## WHAT TO PRODUCE
Transcribe the entire listing, keeping each word as it is.
--- START ---
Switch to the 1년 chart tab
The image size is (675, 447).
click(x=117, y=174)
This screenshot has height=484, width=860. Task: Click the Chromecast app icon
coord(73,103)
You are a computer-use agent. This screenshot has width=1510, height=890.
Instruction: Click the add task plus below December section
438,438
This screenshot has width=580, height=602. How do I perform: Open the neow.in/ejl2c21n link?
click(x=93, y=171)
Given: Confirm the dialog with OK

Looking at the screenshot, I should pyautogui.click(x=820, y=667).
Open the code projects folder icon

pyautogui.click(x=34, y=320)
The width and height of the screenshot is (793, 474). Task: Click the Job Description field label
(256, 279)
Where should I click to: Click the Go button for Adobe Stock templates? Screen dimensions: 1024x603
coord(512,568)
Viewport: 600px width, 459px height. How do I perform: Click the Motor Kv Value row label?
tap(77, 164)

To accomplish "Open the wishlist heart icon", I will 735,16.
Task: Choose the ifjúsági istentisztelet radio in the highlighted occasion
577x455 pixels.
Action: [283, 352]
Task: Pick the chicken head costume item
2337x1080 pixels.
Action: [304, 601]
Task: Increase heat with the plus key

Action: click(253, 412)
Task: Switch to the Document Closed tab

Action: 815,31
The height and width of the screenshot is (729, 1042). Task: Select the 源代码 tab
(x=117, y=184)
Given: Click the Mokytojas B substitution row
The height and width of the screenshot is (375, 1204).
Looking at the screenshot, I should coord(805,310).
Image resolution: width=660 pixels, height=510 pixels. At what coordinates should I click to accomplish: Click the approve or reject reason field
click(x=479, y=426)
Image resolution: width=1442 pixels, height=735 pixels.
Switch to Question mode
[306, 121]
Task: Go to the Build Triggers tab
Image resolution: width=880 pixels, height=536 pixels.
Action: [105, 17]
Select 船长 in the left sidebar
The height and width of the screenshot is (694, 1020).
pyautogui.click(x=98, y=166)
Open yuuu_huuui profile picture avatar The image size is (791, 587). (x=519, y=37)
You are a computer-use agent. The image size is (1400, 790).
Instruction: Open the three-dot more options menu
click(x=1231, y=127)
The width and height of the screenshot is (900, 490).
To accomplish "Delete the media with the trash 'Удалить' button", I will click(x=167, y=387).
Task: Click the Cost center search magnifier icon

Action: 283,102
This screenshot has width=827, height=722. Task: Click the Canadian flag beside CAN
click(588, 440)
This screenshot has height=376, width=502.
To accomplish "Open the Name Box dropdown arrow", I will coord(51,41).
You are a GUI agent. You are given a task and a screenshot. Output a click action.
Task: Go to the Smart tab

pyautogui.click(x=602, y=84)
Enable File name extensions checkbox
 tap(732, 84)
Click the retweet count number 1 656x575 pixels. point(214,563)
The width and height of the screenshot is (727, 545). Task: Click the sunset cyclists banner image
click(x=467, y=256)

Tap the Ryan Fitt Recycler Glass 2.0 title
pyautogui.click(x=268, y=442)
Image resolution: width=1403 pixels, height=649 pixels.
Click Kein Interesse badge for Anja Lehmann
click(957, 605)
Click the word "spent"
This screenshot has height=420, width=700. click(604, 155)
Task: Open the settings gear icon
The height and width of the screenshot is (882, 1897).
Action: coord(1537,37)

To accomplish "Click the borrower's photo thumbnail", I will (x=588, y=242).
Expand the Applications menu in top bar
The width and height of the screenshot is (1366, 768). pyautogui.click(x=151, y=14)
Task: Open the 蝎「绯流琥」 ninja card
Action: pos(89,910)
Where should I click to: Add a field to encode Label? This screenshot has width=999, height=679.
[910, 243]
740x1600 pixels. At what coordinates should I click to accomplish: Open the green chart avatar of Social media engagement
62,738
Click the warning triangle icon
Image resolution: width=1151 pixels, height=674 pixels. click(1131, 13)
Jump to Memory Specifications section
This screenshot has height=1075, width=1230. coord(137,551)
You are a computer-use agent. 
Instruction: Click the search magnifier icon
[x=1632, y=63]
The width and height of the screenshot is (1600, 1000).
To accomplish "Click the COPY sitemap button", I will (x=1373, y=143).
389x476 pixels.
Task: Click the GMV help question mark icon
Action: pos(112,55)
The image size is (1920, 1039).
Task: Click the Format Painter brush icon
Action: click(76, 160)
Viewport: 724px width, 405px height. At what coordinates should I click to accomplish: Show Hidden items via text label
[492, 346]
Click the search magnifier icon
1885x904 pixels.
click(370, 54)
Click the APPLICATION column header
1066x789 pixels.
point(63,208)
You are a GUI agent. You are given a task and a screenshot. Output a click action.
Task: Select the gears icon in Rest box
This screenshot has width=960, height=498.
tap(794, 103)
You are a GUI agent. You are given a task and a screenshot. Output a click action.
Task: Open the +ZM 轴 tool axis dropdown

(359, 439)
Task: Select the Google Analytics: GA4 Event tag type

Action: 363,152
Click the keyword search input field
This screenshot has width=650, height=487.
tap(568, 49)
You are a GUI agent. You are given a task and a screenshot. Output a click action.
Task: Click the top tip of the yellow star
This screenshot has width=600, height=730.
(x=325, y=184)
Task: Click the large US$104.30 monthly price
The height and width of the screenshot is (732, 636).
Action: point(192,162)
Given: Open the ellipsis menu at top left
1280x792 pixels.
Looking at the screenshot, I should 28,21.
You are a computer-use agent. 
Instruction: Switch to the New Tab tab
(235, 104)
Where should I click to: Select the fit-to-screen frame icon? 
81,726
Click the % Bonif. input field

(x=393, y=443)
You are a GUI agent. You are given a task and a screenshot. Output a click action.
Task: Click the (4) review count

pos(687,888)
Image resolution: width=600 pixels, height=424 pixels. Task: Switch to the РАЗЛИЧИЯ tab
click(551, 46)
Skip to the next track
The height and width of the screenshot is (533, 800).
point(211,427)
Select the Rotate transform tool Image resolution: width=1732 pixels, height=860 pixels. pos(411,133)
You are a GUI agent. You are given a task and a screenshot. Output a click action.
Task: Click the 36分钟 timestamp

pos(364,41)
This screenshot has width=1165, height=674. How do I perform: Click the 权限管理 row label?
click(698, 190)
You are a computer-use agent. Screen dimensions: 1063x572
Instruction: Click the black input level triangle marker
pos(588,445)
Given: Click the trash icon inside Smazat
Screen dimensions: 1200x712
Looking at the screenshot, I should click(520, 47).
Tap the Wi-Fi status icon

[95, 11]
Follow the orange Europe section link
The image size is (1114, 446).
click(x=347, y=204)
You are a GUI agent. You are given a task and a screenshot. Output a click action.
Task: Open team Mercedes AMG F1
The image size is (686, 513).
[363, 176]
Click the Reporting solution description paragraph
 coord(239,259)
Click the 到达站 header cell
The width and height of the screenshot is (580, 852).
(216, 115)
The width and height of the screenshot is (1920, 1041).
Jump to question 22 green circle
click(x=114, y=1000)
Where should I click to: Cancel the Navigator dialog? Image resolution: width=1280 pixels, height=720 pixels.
--- END ---
## ANSWER FOR THE TASK
Switch to the 1년 chart tab
The image size is (675, 447).
click(x=117, y=174)
This screenshot has height=484, width=860. Task: Click the Chromecast app icon
coord(73,103)
You are a computer-use agent. This screenshot has width=1510, height=890.
Instruction: Click the add task plus below December section
438,438
This screenshot has width=580, height=602. How do I perform: Open the neow.in/ejl2c21n link?
click(x=93, y=171)
Given: Confirm the dialog with OK

Looking at the screenshot, I should pyautogui.click(x=820, y=667).
Open the code projects folder icon

pyautogui.click(x=34, y=320)
The width and height of the screenshot is (793, 474). Task: Click the Job Description field label
(256, 279)
Where should I click to: Click the Go button for Adobe Stock templates? Screen dimensions: 1024x603
coord(512,568)
Viewport: 600px width, 459px height. How do I perform: Click the Motor Kv Value row label?
tap(77, 164)

To accomplish "Open the wishlist heart icon", I will 735,16.
Task: Choose the ifjúsági istentisztelet radio in the highlighted occasion
577x455 pixels.
Action: [283, 352]
Task: Pick the chicken head costume item
2337x1080 pixels.
Action: [304, 601]
Task: Increase heat with the plus key

Action: click(253, 412)
Task: Switch to the Document Closed tab

Action: 815,31
The height and width of the screenshot is (729, 1042). Task: Select the 源代码 tab
(x=117, y=184)
Given: Click the Mokytojas B substitution row
The height and width of the screenshot is (375, 1204).
Looking at the screenshot, I should coord(805,310).
Image resolution: width=660 pixels, height=510 pixels. At what coordinates should I click to accomplish: Click the approve or reject reason field
click(x=479, y=426)
Image resolution: width=1442 pixels, height=735 pixels.
Switch to Question mode
[306, 121]
Task: Go to the Build Triggers tab
Image resolution: width=880 pixels, height=536 pixels.
Action: [105, 17]
Select 船长 in the left sidebar
The height and width of the screenshot is (694, 1020).
pyautogui.click(x=98, y=166)
Open yuuu_huuui profile picture avatar The image size is (791, 587). (x=519, y=37)
You are a computer-use agent. The image size is (1400, 790).
Instruction: Open the three-dot more options menu
click(x=1231, y=127)
The width and height of the screenshot is (900, 490).
To accomplish "Delete the media with the trash 'Удалить' button", I will click(x=167, y=387).
Task: Click the Cost center search magnifier icon

Action: 283,102
This screenshot has width=827, height=722. Task: Click the Canadian flag beside CAN
click(588, 440)
This screenshot has height=376, width=502.
To accomplish "Open the Name Box dropdown arrow", I will coord(51,41).
You are a GUI agent. You are given a task and a screenshot. Output a click action.
Task: Go to the Smart tab

pyautogui.click(x=602, y=84)
Enable File name extensions checkbox
 tap(732, 84)
Click the retweet count number 1 656x575 pixels. point(214,563)
The width and height of the screenshot is (727, 545). Task: Click the sunset cyclists banner image
click(x=467, y=256)

Tap the Ryan Fitt Recycler Glass 2.0 title
pyautogui.click(x=268, y=442)
Image resolution: width=1403 pixels, height=649 pixels.
Click Kein Interesse badge for Anja Lehmann
click(957, 605)
Click the word "spent"
This screenshot has height=420, width=700. click(604, 155)
Task: Open the settings gear icon
The height and width of the screenshot is (882, 1897).
Action: coord(1537,37)

To accomplish "Click the borrower's photo thumbnail", I will (x=588, y=242).
Expand the Applications menu in top bar
The width and height of the screenshot is (1366, 768). pyautogui.click(x=151, y=14)
Task: Open the 蝎「绯流琥」 ninja card
Action: pos(89,910)
Where should I click to: Add a field to encode Label? This screenshot has width=999, height=679.
[910, 243]
740x1600 pixels. At what coordinates should I click to accomplish: Open the green chart avatar of Social media engagement
62,738
Click the warning triangle icon
Image resolution: width=1151 pixels, height=674 pixels. click(1131, 13)
Jump to Memory Specifications section
This screenshot has height=1075, width=1230. coord(137,551)
You are a computer-use agent. 
Instruction: Click the search magnifier icon
[x=1632, y=63]
The width and height of the screenshot is (1600, 1000).
To accomplish "Click the COPY sitemap button", I will (x=1373, y=143).
389x476 pixels.
Task: Click the GMV help question mark icon
Action: pos(112,55)
The image size is (1920, 1039).
Task: Click the Format Painter brush icon
Action: click(76, 160)
Viewport: 724px width, 405px height. At what coordinates should I click to accomplish: Show Hidden items via text label
[492, 346]
Click the search magnifier icon
1885x904 pixels.
click(370, 54)
Click the APPLICATION column header
1066x789 pixels.
point(63,208)
You are a GUI agent. You are given a task and a screenshot. Output a click action.
Task: Select the gears icon in Rest box
This screenshot has width=960, height=498.
tap(794, 103)
You are a GUI agent. You are given a task and a screenshot. Output a click action.
Task: Open the +ZM 轴 tool axis dropdown

(359, 439)
Task: Select the Google Analytics: GA4 Event tag type

Action: 363,152
Click the keyword search input field
This screenshot has width=650, height=487.
tap(568, 49)
You are a GUI agent. You are given a task and a screenshot. Output a click action.
Task: Click the top tip of the yellow star
This screenshot has width=600, height=730.
(x=325, y=184)
Task: Click the large US$104.30 monthly price
The height and width of the screenshot is (732, 636).
Action: point(192,162)
Given: Open the ellipsis menu at top left
1280x792 pixels.
Looking at the screenshot, I should 28,21.
You are a computer-use agent. 
Instruction: Switch to the New Tab tab
(235, 104)
Where should I click to: Select the fit-to-screen frame icon? 
81,726
Click the % Bonif. input field

(x=393, y=443)
You are a GUI agent. You are given a task and a screenshot. Output a click action.
Task: Click the (4) review count

pos(687,888)
Image resolution: width=600 pixels, height=424 pixels. Task: Switch to the РАЗЛИЧИЯ tab
click(551, 46)
Skip to the next track
The height and width of the screenshot is (533, 800).
point(211,427)
Select the Rotate transform tool Image resolution: width=1732 pixels, height=860 pixels. pos(411,133)
You are a GUI agent. You are given a task and a screenshot. Output a click action.
Task: Click the 36分钟 timestamp

pos(364,41)
This screenshot has width=1165, height=674. How do I perform: Click the 权限管理 row label?
click(698, 190)
You are a computer-use agent. Screen dimensions: 1063x572
Instruction: Click the black input level triangle marker
pos(588,445)
Given: Click the trash icon inside Smazat
Screen dimensions: 1200x712
Looking at the screenshot, I should click(520, 47).
Tap the Wi-Fi status icon

[95, 11]
Follow the orange Europe section link
The image size is (1114, 446).
click(x=347, y=204)
You are a GUI agent. You are given a task and a screenshot. Output a click action.
Task: Open team Mercedes AMG F1
The image size is (686, 513).
[363, 176]
Click the Reporting solution description paragraph
 coord(239,259)
Click the 到达站 header cell
The width and height of the screenshot is (580, 852).
(216, 115)
The width and height of the screenshot is (1920, 1041).
Jump to question 22 green circle
click(x=114, y=1000)
Where should I click to: Cancel the Navigator dialog? Image resolution: width=1280 pixels, height=720 pixels.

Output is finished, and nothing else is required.